EXERCISE: Rewrite the material starting with the line that contains "Screen dimensions: 1024x500" and going on through the line that contains "tap(292, 12)", replacing "Ruler" with "Font" and leaving everything else unchanged. Omit the pictures from your answer.
─── PROVIDED ENTRIES
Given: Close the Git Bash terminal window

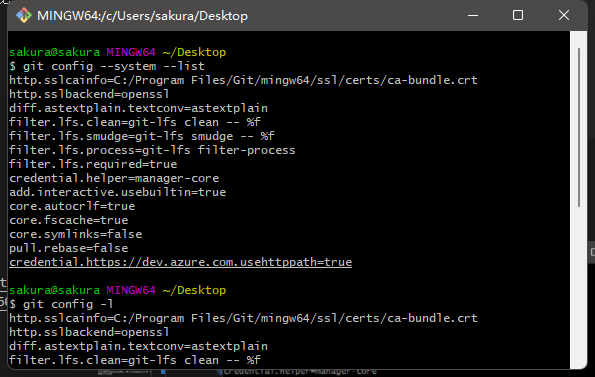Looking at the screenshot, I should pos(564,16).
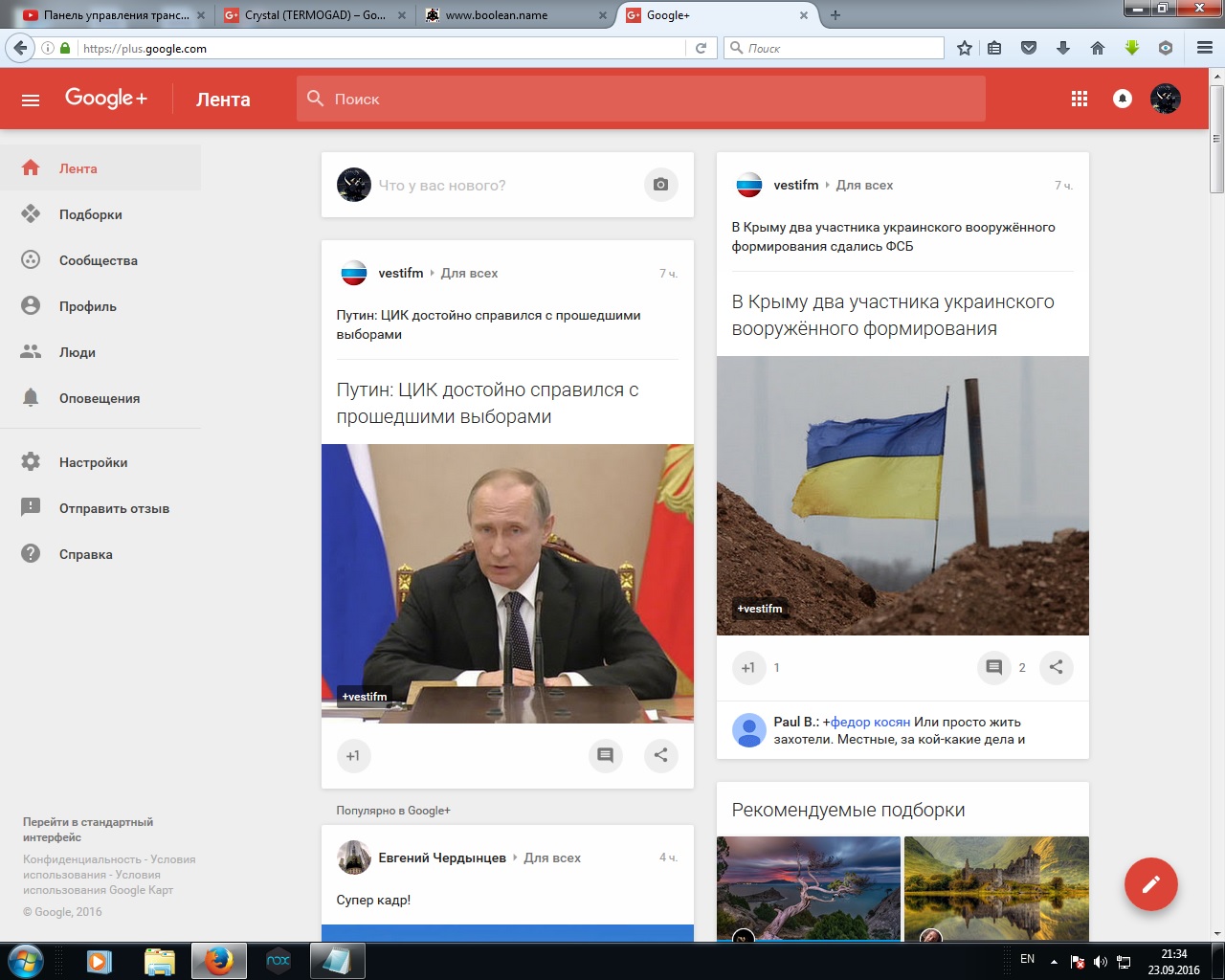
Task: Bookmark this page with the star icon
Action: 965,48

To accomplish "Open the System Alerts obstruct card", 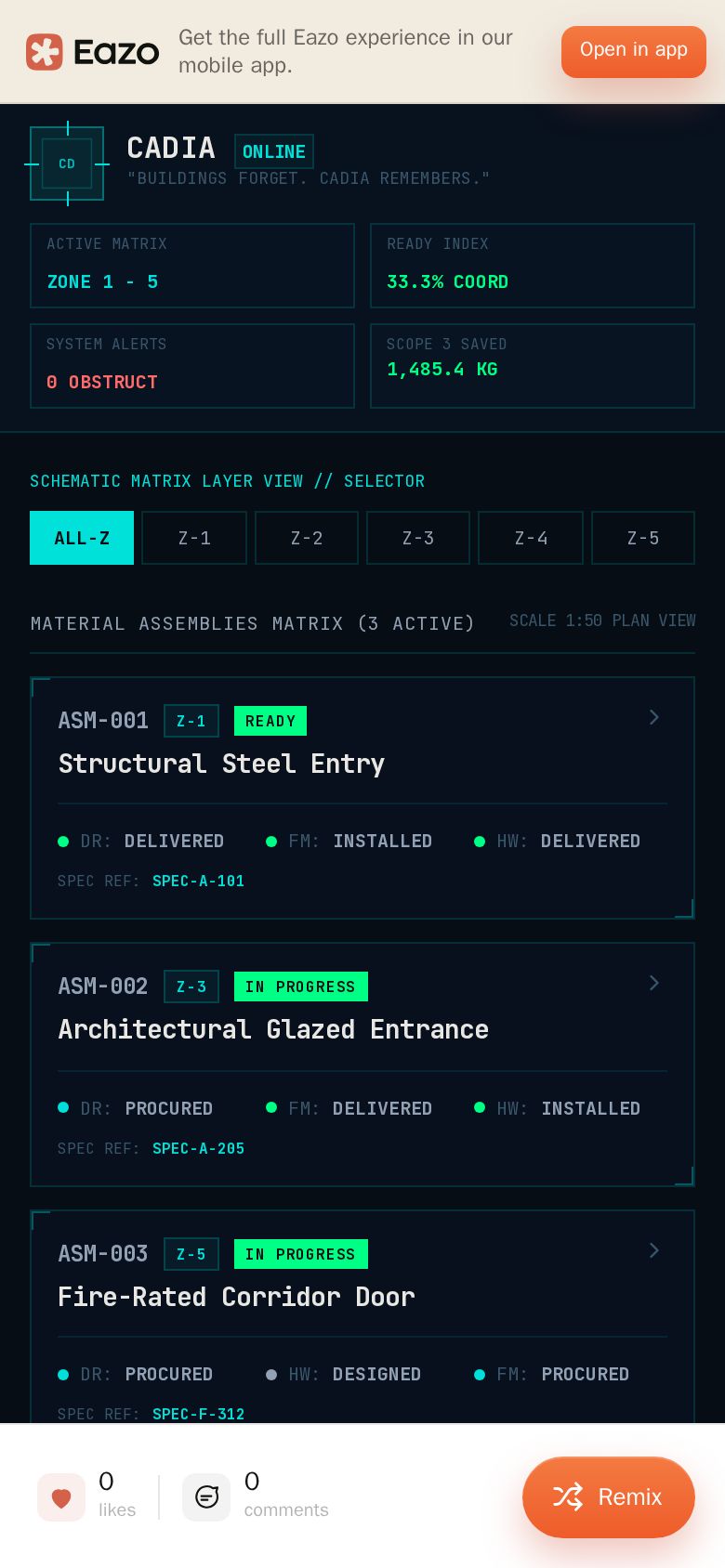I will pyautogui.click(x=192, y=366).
──────
─── PROVIDED ENTRIES
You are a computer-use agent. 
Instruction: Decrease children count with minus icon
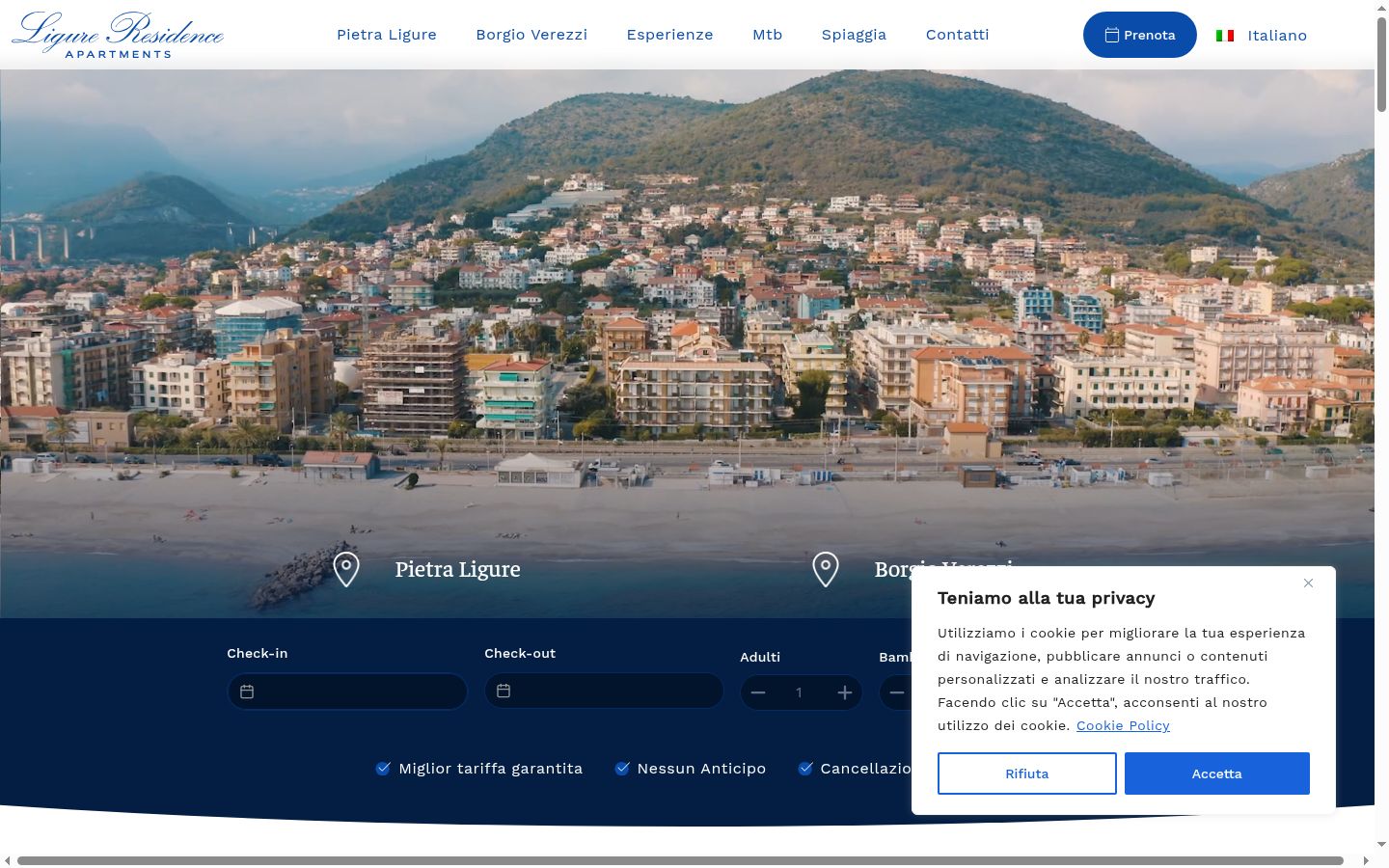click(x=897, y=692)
──────
─── PROVIDED ENTRIES
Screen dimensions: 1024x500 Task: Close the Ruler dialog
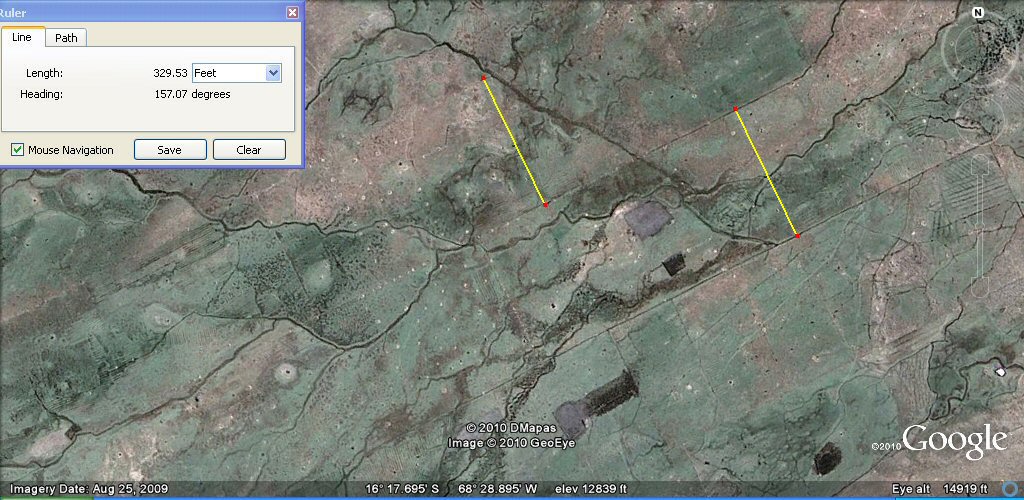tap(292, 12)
──────
RESPONSE TO THE EXERCISE:
Screen dimensions: 1024x500 Task: Close the Font dialog
tap(292, 12)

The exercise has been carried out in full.